Introduction
The acute respiratory distress syndrome (ARDS) is a critical illness characterized by severe lung inflammation and pulmonary oedema caused by increased alveolar permeability. Considerable etiological, physiological and biological heterogeneity is apparent in patients with ARDS, which has likely hampered clinical trials to show benefit of treatment strategies [1]. The promise of precision medicine is that outcomes can be improved through the identification of homogeneous groups (the so-called ARDS phenotypes) that do benefit from a specific treatment [2].
Calfee et al. [3] proposed ARDS phenotypes based on latent class analysis (LCA) of a combination of plasma biomarkers and clinical characteristics and found that mortality was higher in the ‘hyper-inflammatory’ than in the ‘hypo-inflammatory’ phenotype (prognostic enrichment). Importantly, systemic inflammatory phenotypes showed differential responses to positive end-expiratory pressure (PEEP) strategy, fluid strategy and administration of simvastatin. These hallmark studies have shown that ARDS can be repeatedly and reliably sliced into more homogenous portions. The main limitation of this approach is that plasma biomarkers do not necessarily reflect pulmonary disease in critically ill patients with multiple organ failure and indeed these phenotypes could also be recognized in patients without ARDS [4].

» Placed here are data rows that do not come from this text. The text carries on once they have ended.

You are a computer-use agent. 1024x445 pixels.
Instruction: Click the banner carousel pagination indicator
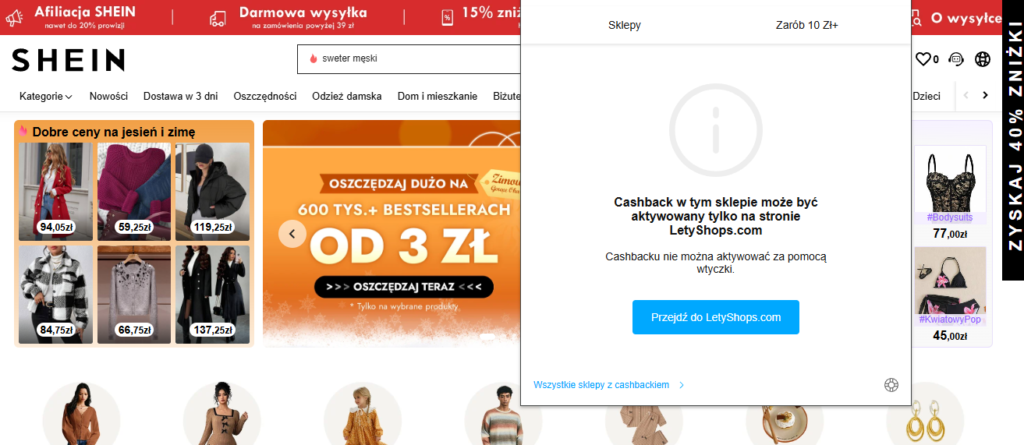click(487, 337)

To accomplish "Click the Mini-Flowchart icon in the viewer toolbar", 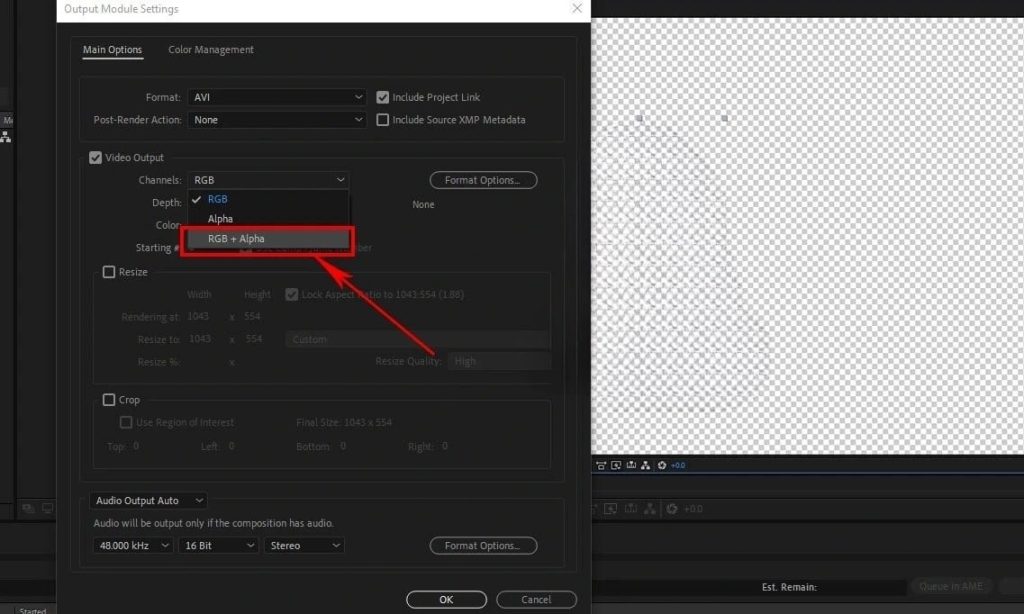I will click(x=646, y=465).
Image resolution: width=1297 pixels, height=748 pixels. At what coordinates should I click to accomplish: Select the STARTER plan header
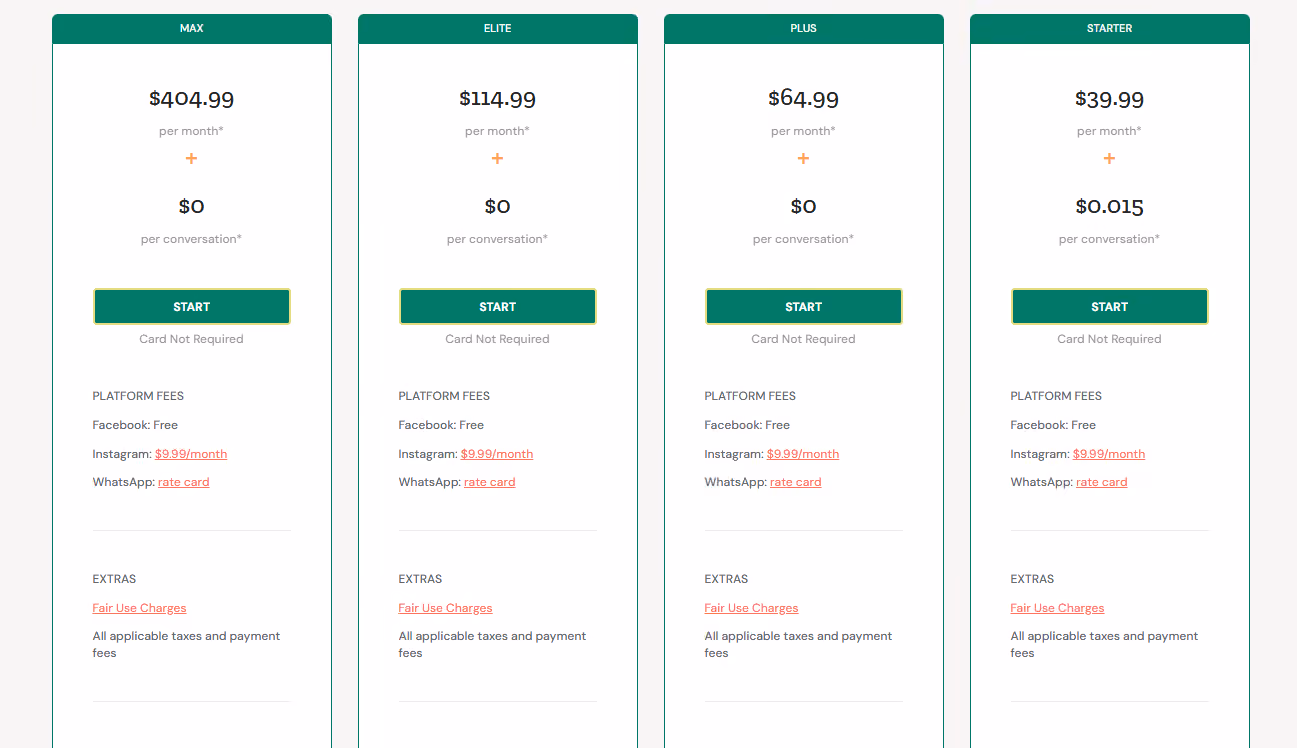click(1109, 29)
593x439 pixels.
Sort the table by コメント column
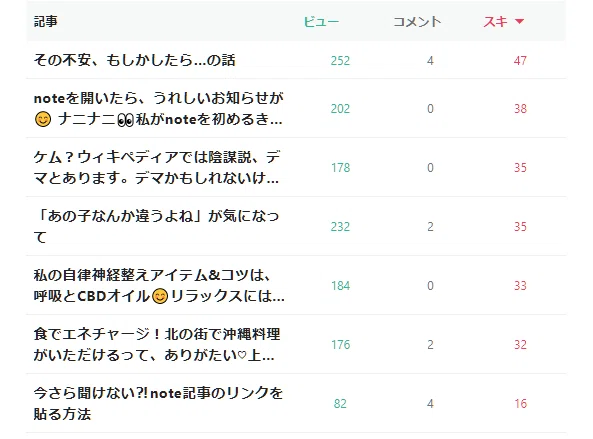pyautogui.click(x=417, y=22)
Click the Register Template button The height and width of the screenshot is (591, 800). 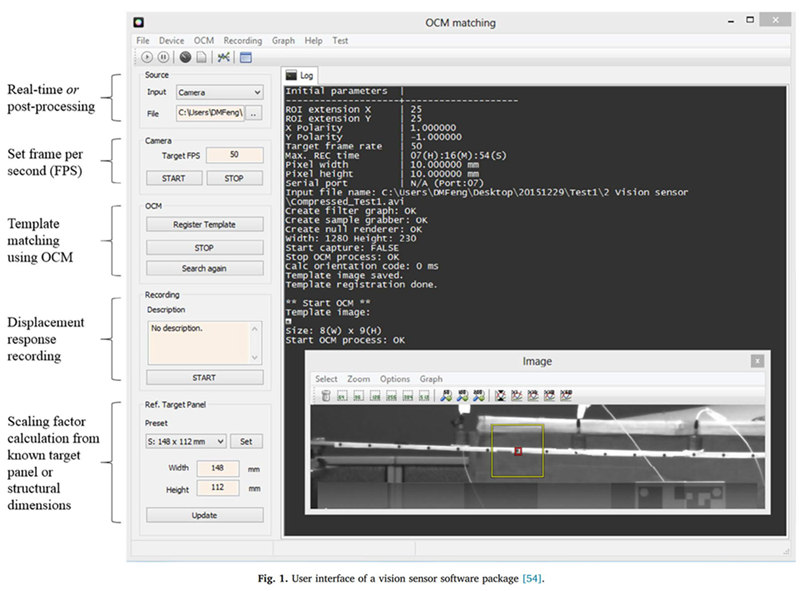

Distinct lung morphological patterns, namely focal, diffuse and patchy (the last two together are also called non-focal), have been identified in the early 2000s through physician-driven pattern recognition [5]. In the LIVE trial, patients were randomized to standard of care or personalized mechanical ventilation. Patients in the intervention arm were treated with prone positioning in case of a focal lung morphology and with recruitment manoeuvres in case of a non-focal lung morphology [6]. This study failed to show benefit of personalized ventilation in the intention-to-treat analysis, as it was hampered by a large proportion of misclassifications. Correctly classified patients did seem to benefit from the personalized intervention, while misclassified patients had a high mortality rate. Misclassifications are driven by the lack of an algorithmic approach to morphology assessment.
Recently in this journal, Wendel Garcia et al. [7] proposed new phenotypes for ARDS based on respiratory mechanics, gas-exchange and computed tomography (CT)-derived measurements of lung tissue. They piled data from 238 patients originating from multiple studies where CT-scans, respiratory mechanics and blood gas analyses were systematically collected. LCA based on data collected at PEEP 5 cmH2O revealed two distinct phenotypes. About half the patients showed larger amount of dead space, more non-inflated lung tissue and lower PaO2/FiO2 ratio. This group was termed the ‘recruitable’ phenotype because after recruitment and increase of PEEP to 15 cmH2O they showed improved gas-exchange and lung aeration (predictive enrichment). The other patients had a larger proportion of well-aerated lung tissue, a higher PaO2/FiO2 ratio and less dead space were classified as the ‘non-recruitable’ phenotype as they did not show gas-exchange or re-aeration benefit from the recruitment manoeuvre. The authors found that ICU mortality was higher in the ‘recruitable’ phenotype compared to the ‘non-recruitable’ phenotype.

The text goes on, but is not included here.